Many of the babysteps required are done now, which power our binary format. The design of the API is done in a way which will allow powerful manipulation via the std.algorithm and std.range APIs, enabling extremely simple and reliable installation routines.

It might seem odd that we've spent so much time on the core format, however I should point out that the design of the format is central to the OS design. Our installation routine is not unpacking of an archive.

With our binary format, the stream contains multiple PayloadHeaders, with fixed lengths, type, tag, version, and compression information. It is up to each Payload implementation to then parse the binary data contained within. Currently our Payloads are compressed using ZSTD, though other compression algorithms are supported.

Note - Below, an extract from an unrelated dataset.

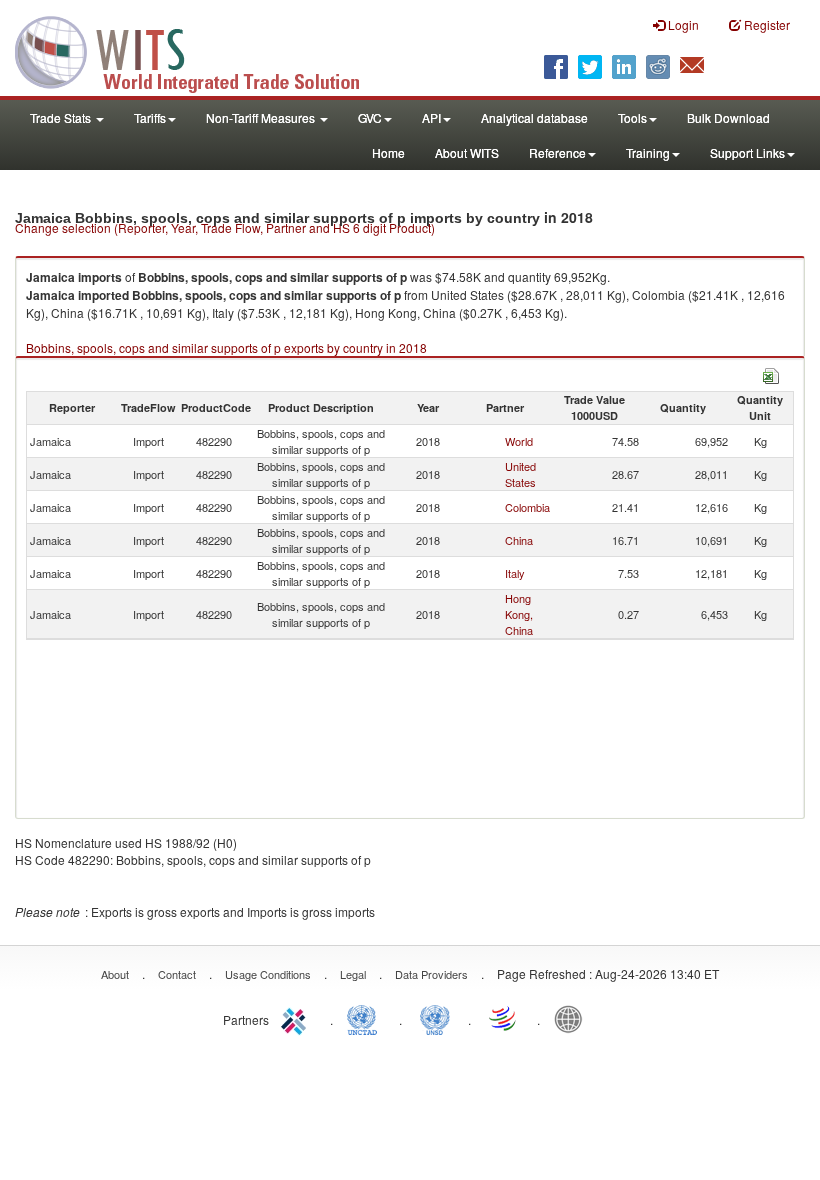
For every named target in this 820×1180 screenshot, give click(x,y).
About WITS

So, we have the MetaPayload for metadata. Additionally, we encode all unique files in the package in a single compressed payload, the ContentPayload. The offset to each unique file (by hash) is stored within the IndexPayload, and the filesystem layout is encoded as data within the LayoutPayload.

In order to unpack a moss package, the ContentPayload blob will be decompressed to a temporary location. Then, each struct within the IndexPayload can be used to copy portions (copy_file_range) of the blob to the cache store for permanence. We skip each Index if its already present within the cache. Finally, the target filesystem is populated with a view of all installed packages using the LayoutPayload structs, creating a shallow installation using hardlinks and directories.

The net result is deep deduplication, atomic updates, and flexibility for the user. Once we add transactions it'll be possible to boot an older version of the OS using the deduplication capabilities for offline recovery. Additionally there is no requirement for file deletion, rename or modification for an update to succeed.

Nutshell

Huge progress. Major excitement. Such wow. Soon alphas.